For anyone who missed it, there was a pretty incredible National Novel Writing Month chat on twitter today: #WhyNaNo. It’s part of #NaNoPrep — a chance for veteran Nanoers to talk about what keeps us coming back and to convince the potential newbies to join in the madness. The conversation was lively and inspiring, and it got me thinking about my own reasons for Nanoing over the years.
Why did I start to Nano? To show off. 2001, senior year of high school, and I mostly wanted to prove that I could. And I did! Though it was far from good — a lot of self-indulgence, a lot of waffling, a lot of fanfiction muddled with original stuff (not that there’s anything wrong with fanfic). But I did 50k in a month, and it felt good. My friends and I read bits of it aloud at lunchtime and giggled a lot, and their encouragement kept me going.
Why did I keep Nanoing? I discovered how much I liked it. And I wanted to keep showing off. In college, it was pretty easy. For as much as college students complain about overwork, even at William & Mary (where your best hasn’t been good enough since 1693), I had free time. And finals weren’t till December, which left me days after Nano to write those papers. So I kept pounding out stories that, in retrospect, weren’t very good. But some of that went to creative writing classes as well, and one of them held the seed of a project that I still turn over in my mind every couple of years, hoping to find the right angle on it. And someday I will.
Why did I stop Nanoing? Graduate school happened to me. And a working adult life happened to me. Man alive can those things, however wonderful they are, suck the ability and the energy for creative writing out of you. Particularly, in my case, because I was doing so much academic writing (and still do, at work), which is an entirely different skill set. My graduate thesis left no room in my brain for creative endeavors, and for the first year I was working, it was just too hard to come home and make myself sit down in front of a blank screen again. I gave up on Nano for a couple of years the same way I’d given up on almost all creative writing.
Why did I start Nanoing again? Because I hated that I’d given up on creative writing. I knew I still had stories in me. I’ve wanted to be a novelist since I was eleven, and I hated that I’d lost sight of that. So I used Nano as a kick in the ass to find it again. And it worked. Aven began life in Nano 2011. It bears little resemblance now to what it was then, but that was the start. I immersed myself in a new world for the first time in years, and I gloried in it. I got back into the habit, and I’ve managed to keep it up in the three years since. 1667 words a day no longer scares me. 3000 words a day is a stretch, most of the time, but I know it’s not impossible, so it doesn’t scare me either. One Sunday during this past summer of revisions, I managed over 6000 words in a day. That Nano was a major step on the path of turning me into a working writer, not just someone who daydreams about being a writer. I made myself do it, discovered that I could, and decided that I must.
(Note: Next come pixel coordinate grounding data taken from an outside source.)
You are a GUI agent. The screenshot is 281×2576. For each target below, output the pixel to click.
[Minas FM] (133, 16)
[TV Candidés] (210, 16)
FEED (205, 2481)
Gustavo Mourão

Why do I keep Nanoing? For the joy. It’s still a great activity. I’ve Nanoed and Camp Nanoed these past few years, with varying degrees of success. I used the Camps of the Summer 2012 to finish Aven‘s first draft, so those went well. But sometimes I fall on my face — life gets in the way. Or, it’s been a month where editing and revising Aven took precedence over creating something new. I don’t beat myself up about it — I know I have the habits now. I know I can’t write 3k or even 1k every single day of my life. But Nano got me into the pattern of doing it regularly, of always working on something, new or old. I do like being able to participate properly in November, though — there’s a delicious energy to it, the mania of keeping up, the excitement in the forums, the challenges and sprints and encouragement on Twitter.
Why will I Nano this year? If I do, that is. It will depend on where Aven is, really. It’s likely that it will be out to editors, and I’ve learned that the very worst thing I can do is look at the manuscript while it’s out with others, because that will just make me crazy. So, if that’s the case, I’ll Nano, for the joy, and for something to keep me occupied while we’re waiting to hear back. It’ll be a challenge this year, since I’ll be spending the first week of November at Disney World — but I’ll give it a go anyway. Just to see what I can do.
So how many of y’all have Nanoed before? What drove you to it? What have you gotten out of it?